During my undergraduate studies, my research was focused on spiral ganglion in-vitro analysis of IR-induced calcium responses with hopes of providing clarity to precise photocontrol mechanisms of intracellular organelles and neural signaling pathways. After exposure to a broader expertise of inner ear research, I adopted a new graduate project for my doctoral studies: tackling the limited therapeutic options for noise-induced hearing loss. To this end, I hope to combine my knowledge of mechanical engineering principles and neural systems to develop a noninvasive hypothermia-inducing device that can offer structural neuroprotection from acoustic trauma.

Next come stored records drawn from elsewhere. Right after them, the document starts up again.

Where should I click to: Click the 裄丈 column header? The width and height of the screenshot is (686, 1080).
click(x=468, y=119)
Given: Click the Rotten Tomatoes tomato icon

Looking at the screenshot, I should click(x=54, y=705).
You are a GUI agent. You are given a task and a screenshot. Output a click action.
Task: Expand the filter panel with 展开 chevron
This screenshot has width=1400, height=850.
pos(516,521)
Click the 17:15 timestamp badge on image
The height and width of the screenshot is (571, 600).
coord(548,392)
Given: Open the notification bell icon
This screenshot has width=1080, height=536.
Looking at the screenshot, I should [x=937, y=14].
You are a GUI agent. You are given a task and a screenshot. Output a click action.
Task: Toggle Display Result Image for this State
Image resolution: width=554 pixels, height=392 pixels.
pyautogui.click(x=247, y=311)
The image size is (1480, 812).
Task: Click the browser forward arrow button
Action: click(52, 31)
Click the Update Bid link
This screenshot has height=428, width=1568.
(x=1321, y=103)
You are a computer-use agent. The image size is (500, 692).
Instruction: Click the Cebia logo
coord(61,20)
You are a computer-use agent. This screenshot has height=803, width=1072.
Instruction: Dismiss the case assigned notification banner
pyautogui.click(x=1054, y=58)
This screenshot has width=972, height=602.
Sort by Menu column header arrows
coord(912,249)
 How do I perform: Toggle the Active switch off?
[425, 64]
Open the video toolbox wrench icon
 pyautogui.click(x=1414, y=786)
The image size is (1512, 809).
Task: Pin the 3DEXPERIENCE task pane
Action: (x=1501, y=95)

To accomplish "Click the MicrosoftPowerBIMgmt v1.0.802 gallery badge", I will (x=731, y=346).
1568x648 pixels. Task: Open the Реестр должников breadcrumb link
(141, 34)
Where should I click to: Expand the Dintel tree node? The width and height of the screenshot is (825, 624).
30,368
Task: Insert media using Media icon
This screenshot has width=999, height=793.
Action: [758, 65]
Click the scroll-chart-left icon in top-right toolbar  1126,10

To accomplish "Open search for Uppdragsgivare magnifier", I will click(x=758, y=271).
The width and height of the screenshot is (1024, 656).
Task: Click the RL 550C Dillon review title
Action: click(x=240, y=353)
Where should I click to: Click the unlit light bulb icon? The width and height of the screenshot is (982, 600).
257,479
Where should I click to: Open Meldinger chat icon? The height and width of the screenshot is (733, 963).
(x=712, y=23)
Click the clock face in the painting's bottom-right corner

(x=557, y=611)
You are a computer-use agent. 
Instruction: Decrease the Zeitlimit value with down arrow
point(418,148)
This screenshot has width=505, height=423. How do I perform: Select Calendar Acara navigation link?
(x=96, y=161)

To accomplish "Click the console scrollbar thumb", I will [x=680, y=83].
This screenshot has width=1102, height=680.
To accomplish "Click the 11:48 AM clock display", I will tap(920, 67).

One of my long-term research interests involves developing clinically translatable therapeutic options for neurosensory diseases. In my academic career, I have noticed many innovative projects struggle with translation from laboratory to clinical settings due to limitations with animal models and controlled therapeutics. Overall, my long-term goal is to become an academic researcher and industry liaison to promote the development of novel therapies with potential for high medical impact.

Mahtab Tehrani

My doctoral dissertation focused on understanding the influence of estradiol on sexually dimorphic development of the song system in zebra finches. My post-doctoral research primarily explores how the basolateral amygdala participates in the interpretation of socially salient vocalizations in mice using optogenetics. I am most interested in elucidating the contributions of the medial geniculate body (MGB) and the auditory cortex (AC) to information processing in the amygdala. Currently, I’m characterizing response properties of neurons in the IC, MGB, and AC to these vocalizations in adult mice using extracellular single-unit recordings.

My broad scientific goal is to understand how the brain integrates auditory information, understands context and generates meaning. I am also interested in sex differences in auditory processing, as well as translational/clinical research opportunities in the future. I’m hoping I will have a better idea of the specifics as I delve deeper into auditory neuroscience research during my time as a post-doc.

Anna Vavakou

I am a biologist by training, with a MSc in Neuroscience. I have worked in phylogenetics and insect kinematics in the past.

Now I work on the mechanics of the cochlea. The question I am trying to answer is which are the mechanisms underlying sharp tuning and sensitivity control in the mammalian cochlea. Using OCT-vibrometry I record sound induced vibrations in intact cochleae in vivo, working with rodents.

My general scientific interests include neuroprosthetics and sensory and motor control and encoding.

My goal is that my work contributes in the understanding of the cochlear function. In the future, I want to apply this knowledge in the development of hearing devices and regenerative therapies for hearing loss.

Christina Vizcarra

I am trained as a chemist and biochemist. My research group studies mechanisms of proteins that regulate the actin and microtubule cytoskeletons, with a particular interest in a class of proteins called formins. My interest in formins led me to questions about cytoskeletal-associated proteins linked to hereditary deafness. We are characterizing the growing number of mutations that have been discovered in the formin DIAPH1. More generally, I am interested in how formins may be functioning in the cochlea and which of their known biochemical activities may be necessary in development and maintenance of the cochlear cytoskeleton.

Our lab has two other projects: (1) studying small molecules that inhibit formin activity and (2) understanding the interaction between actin and  metallothionein-3, a metal binding protein expressed in the CNS. My current research focus on cytoskeletal proteins was greatly influenced by my time in the MBL Physiology Course in 2007. I look forward to expanding my horizons and learning from the BIE students, TAs, and faculty!

Danny Xu

I am a computational and data scientist by training. Currently I am running a multi-disciplinary research lab at Idaho State University that focuses on drug discovery and drug-induced toxicities, including drug induced hearing loss. My current scientific goals are to 1) identify previously little known ototoxic drugs; 2) identify novel small-molecules to mitigate drug-induced hearing loss.